Known for his collaborative musical productions created with composer/lyricist George Howe — “Click, Clack Moo: Cows That Type,” “Dooby Dooby Moo” and “Duck for President” — this time Grote is flying solo. “Fairy tale” is not a musical.
“It is my first original work,” Grote said. “And that really is the challenge. The flipside of not doing an adaptation is cool, because you can do what you want — but terrifying because you can do anything you want… So it’s been a challenging process because I don’t have an outline,” which literary adaptations provide.
“How to Survive a Fairy Tale” is about a kid named Jack whose parents are a princess and a frog. Because their fairy tale did not turn out as it should have, they shield Jack from fairy tales. Although well-read — the family library contains tomes on all manner of subjects — Jack knows nothing about fairy tales. In his home they are verboten.
One night Jack’s parents go out and a book that Jack has never seen before beckons to him from the bookshelf. As Jack reaches for the book it bonks him on the head, sending him into a deep sleep. He awakens in a forest in the middle of the “Red Riding Hood” saga. The play evolves into a madcap romp through fractured versions of “The Three Bears,” “Three Billy Goats Gruff” and “Hansel and Gretel.” Jack learns a survival tip or two in each fairy tale, and in the end those tips allow him to solve his parents’ dilemma.

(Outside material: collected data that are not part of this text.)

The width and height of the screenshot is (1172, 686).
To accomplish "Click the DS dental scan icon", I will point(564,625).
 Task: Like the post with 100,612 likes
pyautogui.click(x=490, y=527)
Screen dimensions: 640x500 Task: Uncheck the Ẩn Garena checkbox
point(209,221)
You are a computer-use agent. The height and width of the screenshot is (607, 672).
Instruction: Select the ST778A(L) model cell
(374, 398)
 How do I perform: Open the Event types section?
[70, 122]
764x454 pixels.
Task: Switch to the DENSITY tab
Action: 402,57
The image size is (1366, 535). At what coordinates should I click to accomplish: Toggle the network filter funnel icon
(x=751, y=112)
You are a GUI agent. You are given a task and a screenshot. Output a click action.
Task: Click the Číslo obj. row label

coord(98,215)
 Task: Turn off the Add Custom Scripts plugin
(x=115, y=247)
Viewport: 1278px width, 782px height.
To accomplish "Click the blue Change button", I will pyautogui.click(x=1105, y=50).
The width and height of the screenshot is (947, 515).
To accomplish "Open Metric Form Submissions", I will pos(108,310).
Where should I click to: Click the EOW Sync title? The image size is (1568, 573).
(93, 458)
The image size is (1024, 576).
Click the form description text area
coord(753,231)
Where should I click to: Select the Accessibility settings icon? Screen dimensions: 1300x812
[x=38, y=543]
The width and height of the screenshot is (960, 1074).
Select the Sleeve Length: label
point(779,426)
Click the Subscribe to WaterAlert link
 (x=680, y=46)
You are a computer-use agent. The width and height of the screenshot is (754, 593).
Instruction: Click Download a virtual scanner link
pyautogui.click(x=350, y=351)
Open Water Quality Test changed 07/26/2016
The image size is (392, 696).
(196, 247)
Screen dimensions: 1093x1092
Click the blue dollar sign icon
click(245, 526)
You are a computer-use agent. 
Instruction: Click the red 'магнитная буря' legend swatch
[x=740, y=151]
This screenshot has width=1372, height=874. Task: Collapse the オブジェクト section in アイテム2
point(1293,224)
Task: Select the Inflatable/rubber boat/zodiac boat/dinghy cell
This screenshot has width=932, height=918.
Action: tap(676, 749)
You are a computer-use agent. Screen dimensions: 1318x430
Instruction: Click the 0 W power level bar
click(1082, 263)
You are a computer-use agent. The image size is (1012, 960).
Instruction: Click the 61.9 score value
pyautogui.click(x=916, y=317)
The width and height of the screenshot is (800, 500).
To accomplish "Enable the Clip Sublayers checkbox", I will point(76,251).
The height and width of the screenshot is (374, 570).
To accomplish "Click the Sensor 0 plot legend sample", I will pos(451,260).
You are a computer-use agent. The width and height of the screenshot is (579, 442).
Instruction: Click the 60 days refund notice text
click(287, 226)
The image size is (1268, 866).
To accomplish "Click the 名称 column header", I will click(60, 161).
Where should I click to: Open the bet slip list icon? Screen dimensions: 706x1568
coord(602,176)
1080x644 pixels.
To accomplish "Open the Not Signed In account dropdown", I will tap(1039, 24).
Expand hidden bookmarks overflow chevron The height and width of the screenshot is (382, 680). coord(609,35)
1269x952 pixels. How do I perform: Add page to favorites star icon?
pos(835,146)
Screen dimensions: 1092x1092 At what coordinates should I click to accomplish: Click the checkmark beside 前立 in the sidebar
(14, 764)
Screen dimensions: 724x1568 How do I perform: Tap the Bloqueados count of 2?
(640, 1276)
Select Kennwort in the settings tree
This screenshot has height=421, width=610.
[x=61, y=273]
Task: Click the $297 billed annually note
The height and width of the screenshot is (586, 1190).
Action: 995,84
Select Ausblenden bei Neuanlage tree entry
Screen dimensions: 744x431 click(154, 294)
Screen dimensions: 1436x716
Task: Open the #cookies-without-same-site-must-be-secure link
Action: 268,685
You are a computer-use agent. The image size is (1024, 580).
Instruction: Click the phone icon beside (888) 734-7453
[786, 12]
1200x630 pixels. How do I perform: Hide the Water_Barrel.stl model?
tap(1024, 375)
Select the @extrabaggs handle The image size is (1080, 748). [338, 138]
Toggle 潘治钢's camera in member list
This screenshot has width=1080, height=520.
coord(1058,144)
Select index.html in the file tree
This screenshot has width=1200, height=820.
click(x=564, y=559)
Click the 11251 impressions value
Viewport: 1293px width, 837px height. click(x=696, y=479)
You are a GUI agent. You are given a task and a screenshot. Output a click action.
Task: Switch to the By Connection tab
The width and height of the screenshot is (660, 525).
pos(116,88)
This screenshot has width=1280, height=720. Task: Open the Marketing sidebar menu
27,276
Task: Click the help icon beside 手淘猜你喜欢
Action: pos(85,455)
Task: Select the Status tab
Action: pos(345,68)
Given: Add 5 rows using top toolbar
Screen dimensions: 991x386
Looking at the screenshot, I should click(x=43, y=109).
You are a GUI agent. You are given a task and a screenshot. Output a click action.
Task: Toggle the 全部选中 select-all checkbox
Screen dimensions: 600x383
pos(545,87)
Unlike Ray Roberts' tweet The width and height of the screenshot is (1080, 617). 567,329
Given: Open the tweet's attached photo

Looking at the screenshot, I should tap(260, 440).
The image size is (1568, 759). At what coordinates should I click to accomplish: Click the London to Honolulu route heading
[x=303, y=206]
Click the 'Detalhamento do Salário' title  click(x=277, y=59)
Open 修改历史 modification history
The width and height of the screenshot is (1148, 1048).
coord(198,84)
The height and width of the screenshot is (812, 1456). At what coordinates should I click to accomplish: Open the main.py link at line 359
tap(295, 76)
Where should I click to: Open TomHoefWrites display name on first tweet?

Grote’s script was inspired by the Neil Gaiman poem “Instructions,” which he heard during a Lifeline ensemble meeting. The poem explores the mythical worlds of fairy tales and nursery rhymes.
“It just kind of got the wheels going in my head,” Grote said. He thought, “Wouldn’t it be interesting if you had a kid who had no knowledge of fairy tales and was suddenly thrust into that world and how would he deal with it?”
Grote’s biggest goal is for his audience to simply enjoy the show and its subtle message.
“I hope [the kids] giggle their heads off,” Grote said. “We’ve got some great physical comedy. I think it’s going to be fun for them to see fairy tales in kind of a different light. The actor who is playing Jack is very charming and I think they’re going to be able to identify with him and be like, ‘Oh, how would I survive these fairy tales? What would happen if I were thrust into this world?’ I think there is a bit of an empowerment to it of you know — Jack does survive all of these things and he helps out his parents at the end of the story by being creative and using some of these things that he learned.”